### [EXERCISE REQUIREMENTS]
Transcribe each line of the material as it is, and drop any picture.

### [GIVEN ENTRIES]
------------------------------------------------------------

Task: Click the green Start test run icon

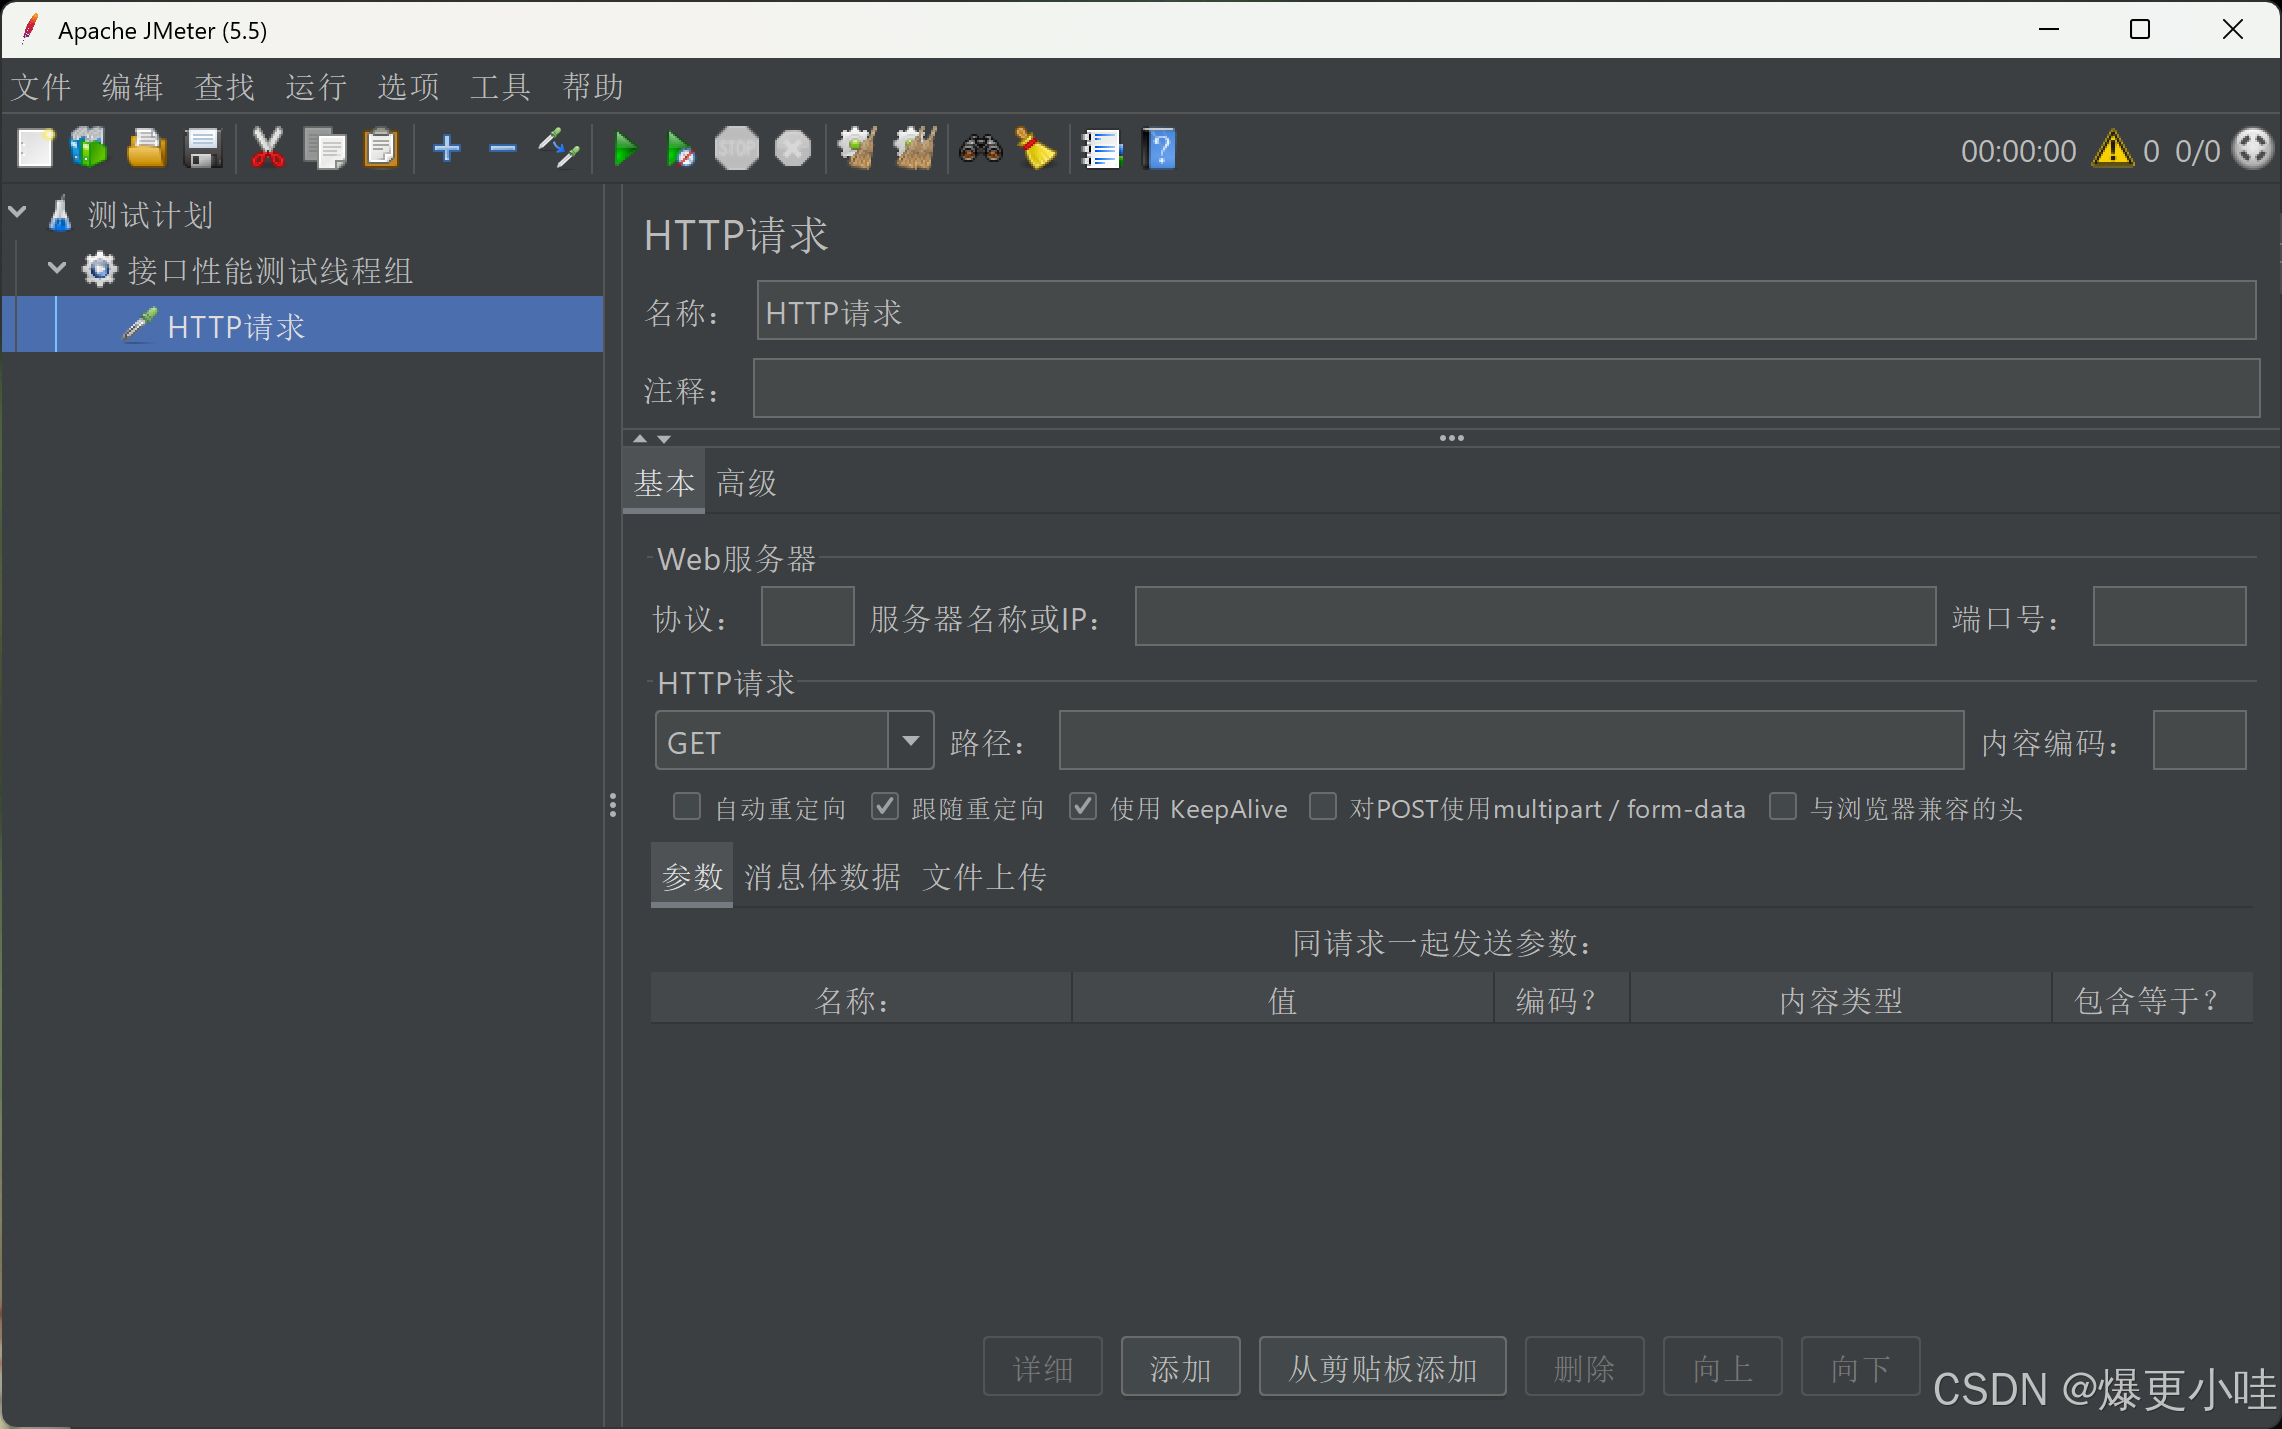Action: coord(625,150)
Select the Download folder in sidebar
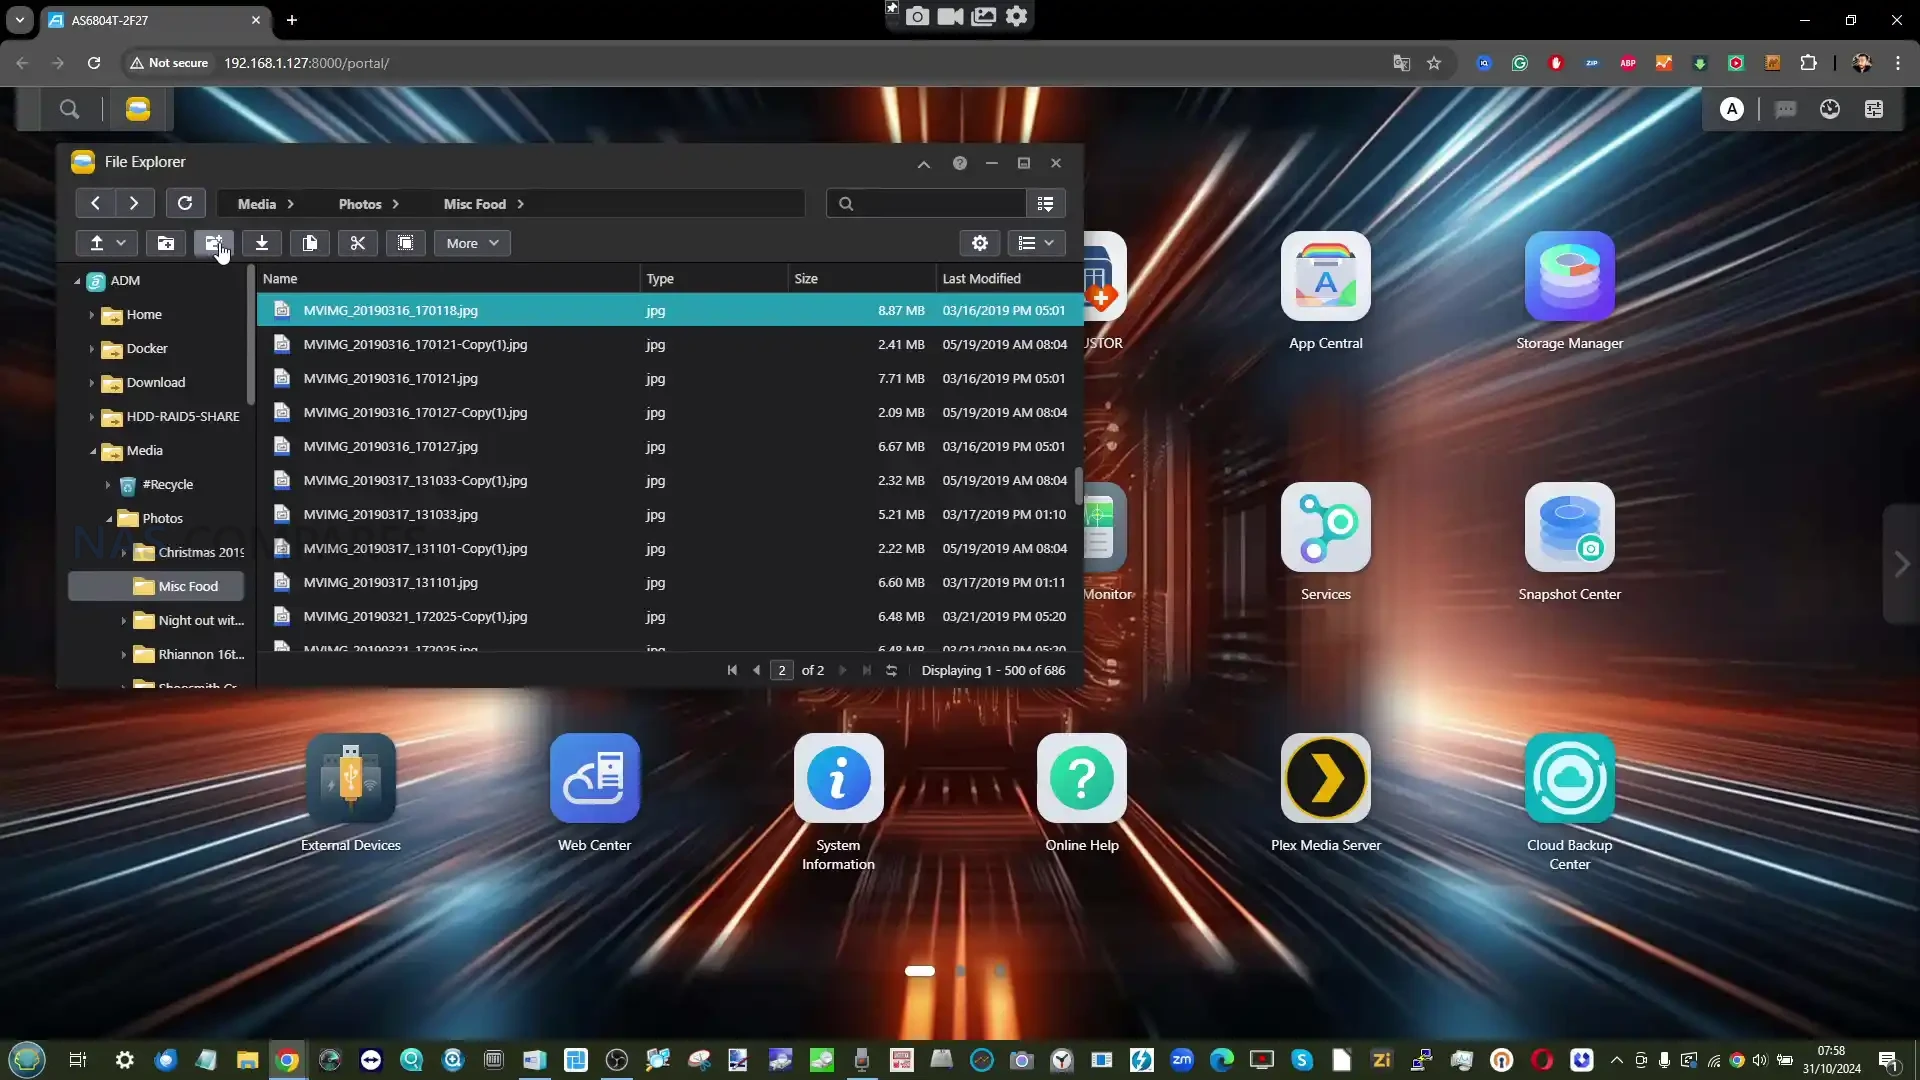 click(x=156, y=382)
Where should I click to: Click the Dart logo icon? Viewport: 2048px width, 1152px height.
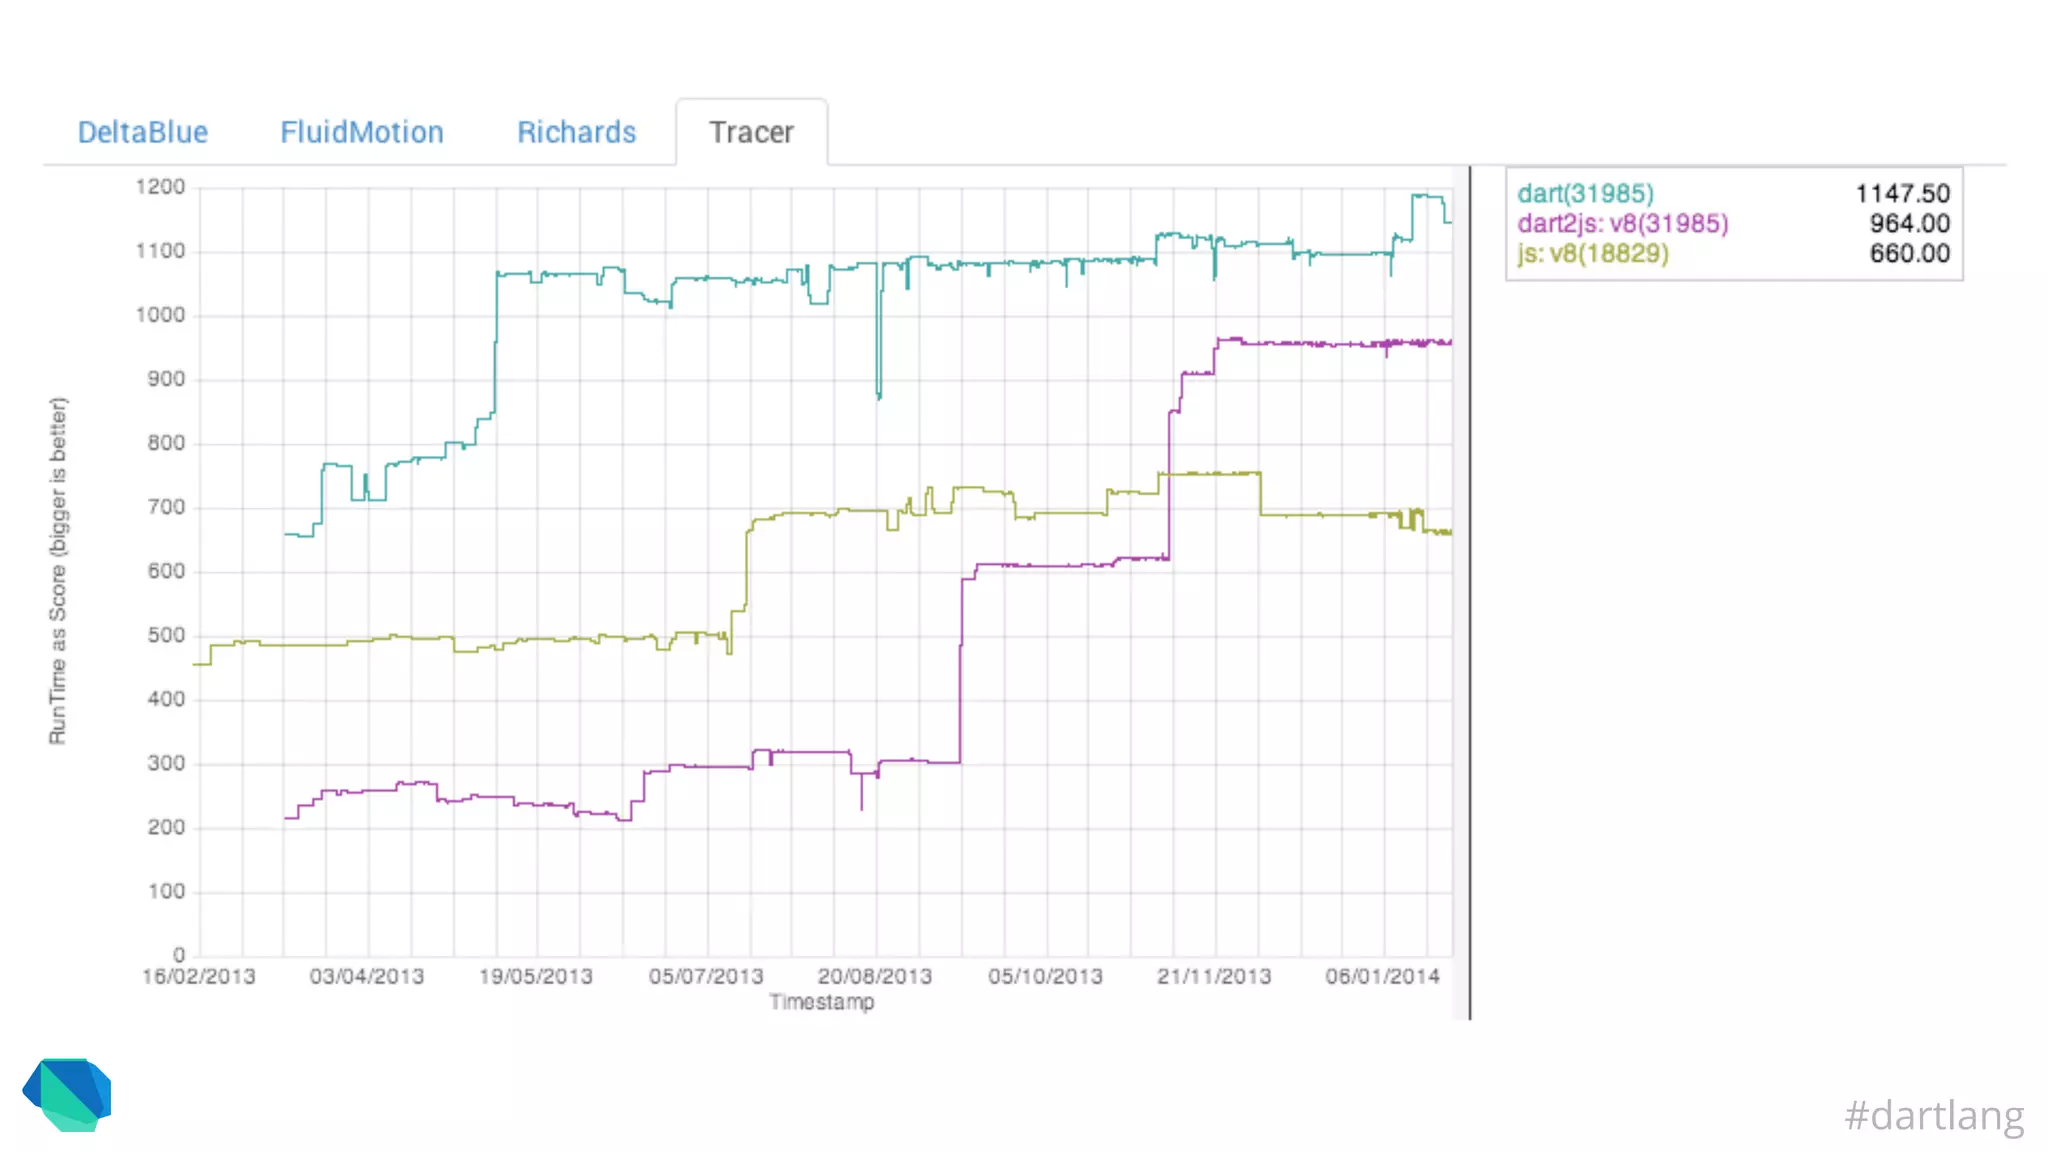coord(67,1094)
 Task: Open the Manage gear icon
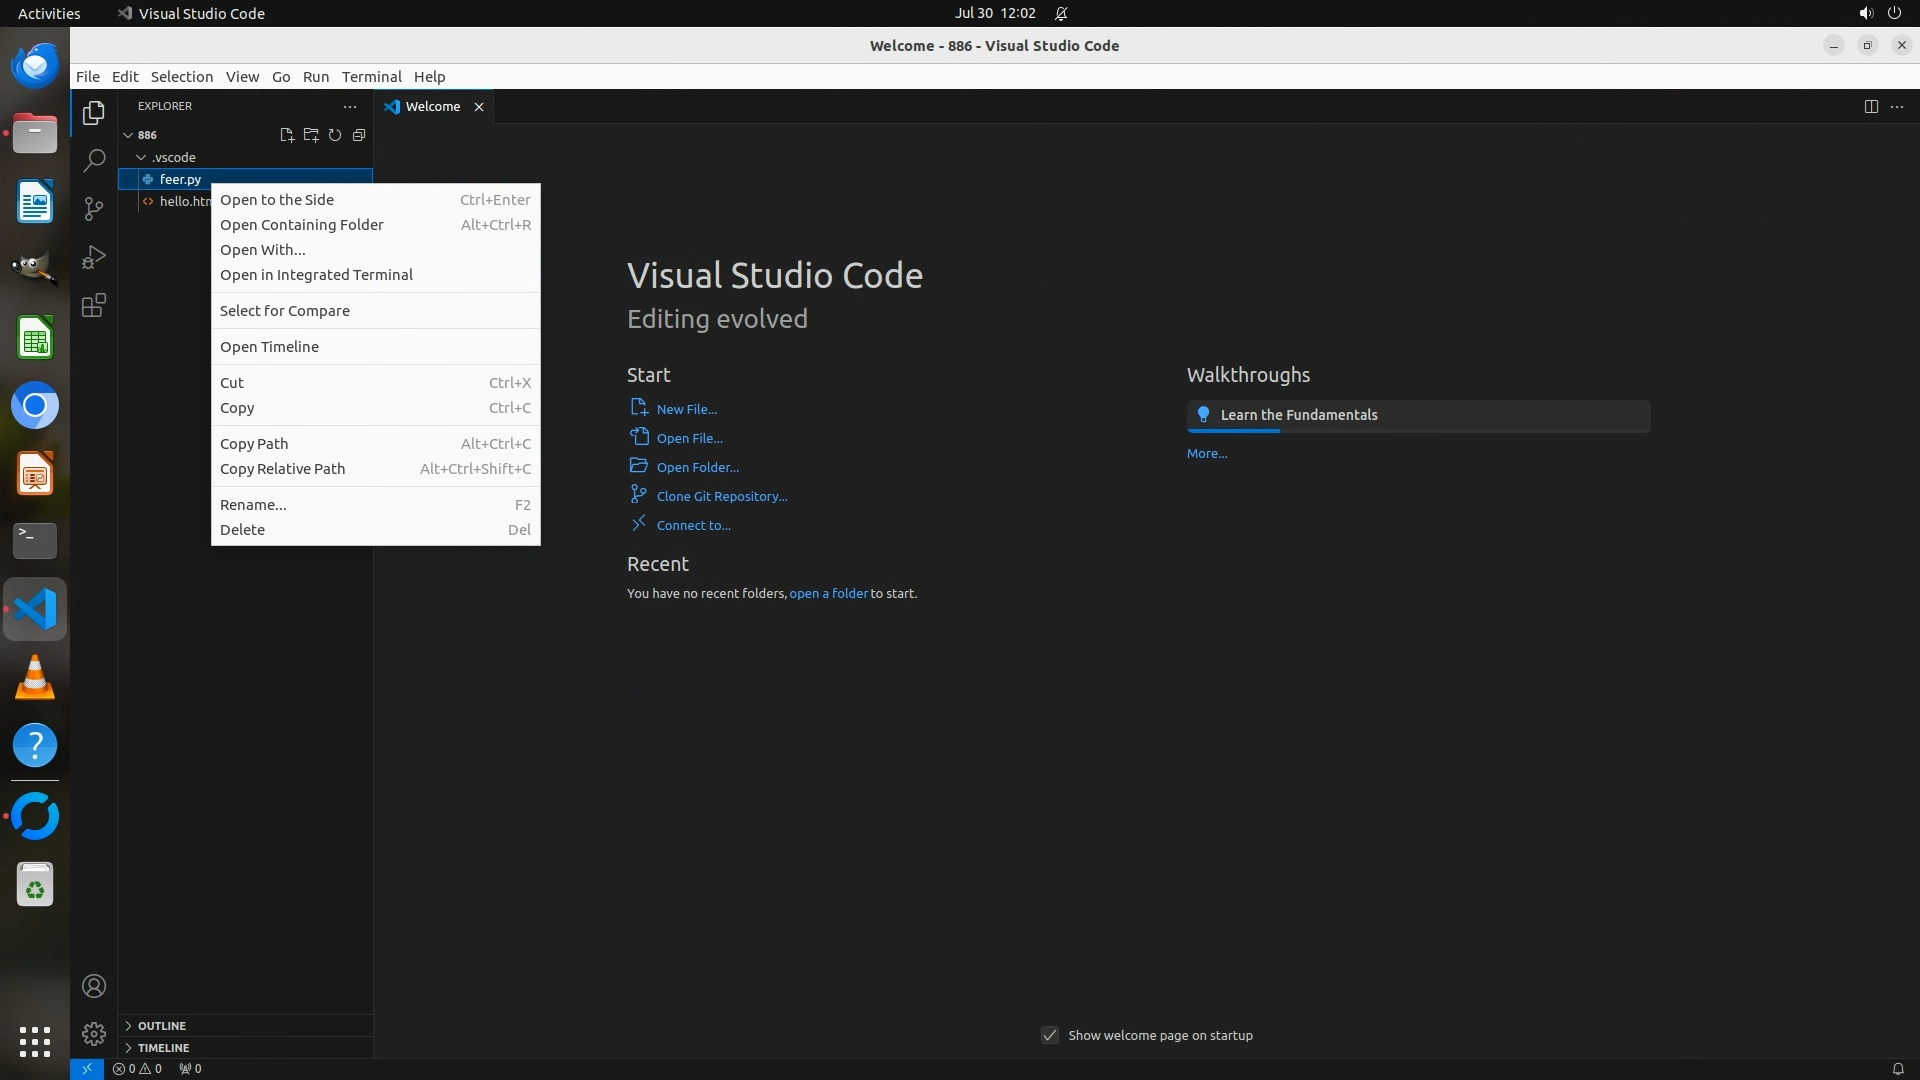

------------------------------------------------------------

### [EXPECTED OUTPUT]
Task: Click the green Start test run icon

Action: coord(625,150)
Select the Download folder in sidebar
 click(x=156, y=382)
Where should I click to: Click the Dart logo icon? Viewport: 2048px width, 1152px height.
coord(67,1094)
 Task: Open the Manage gear icon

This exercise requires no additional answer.